10. The X-ray tube of claim 1, wherein the target is urged towards
the gasket to place a compressive load on the gasket during
operation.
11. An X-ray tube comprising: a fixed shaft; a rotating bearing
sleeve disposed about the fixed shaft and configured to rotate with
respect to the fixed shaft via a rotary bearing; an electron beam
target disposed about the bearing sleeve and configured to rotate
with the bearing sleeve; a thermally conductive gasket disposed
between the target and the bearing sleeve and configured to conduct
heat between the target and the bearing sleeve in operation; and a
particle and/or liquid metal trap disposed radially around the
gasket.
12. The X-ray tube of claim 11, wherein the particle and/or liquid
metal trap comprises an extension of the target.

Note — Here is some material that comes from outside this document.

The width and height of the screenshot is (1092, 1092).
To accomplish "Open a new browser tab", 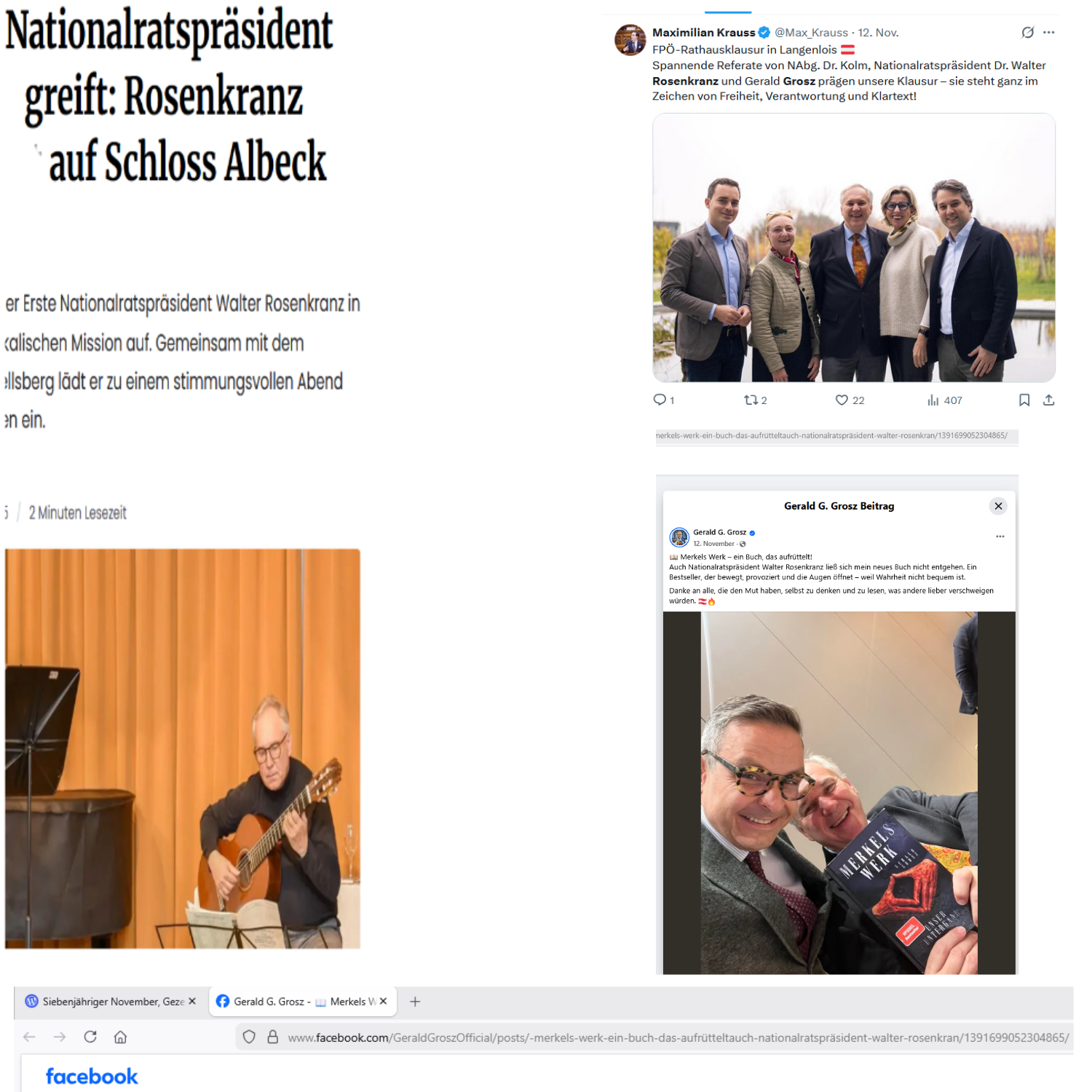I will click(x=415, y=1002).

13. The X-ray tube of claim 11, wherein the particle and/or liquid
metal trap extends at least over substantially the entire width of
the gasket.
14. The X-ray tube of claim 11, wherein the particle and/or liquid
metal trap comprises a circumferential recess for trapping
particles of the gasket.
15. The X-ray tube of claim 11, wherein the bearing sleeve
comprises a shoulder having an axial face, the gasket being
disposed between the target and the axial face of the shoulder.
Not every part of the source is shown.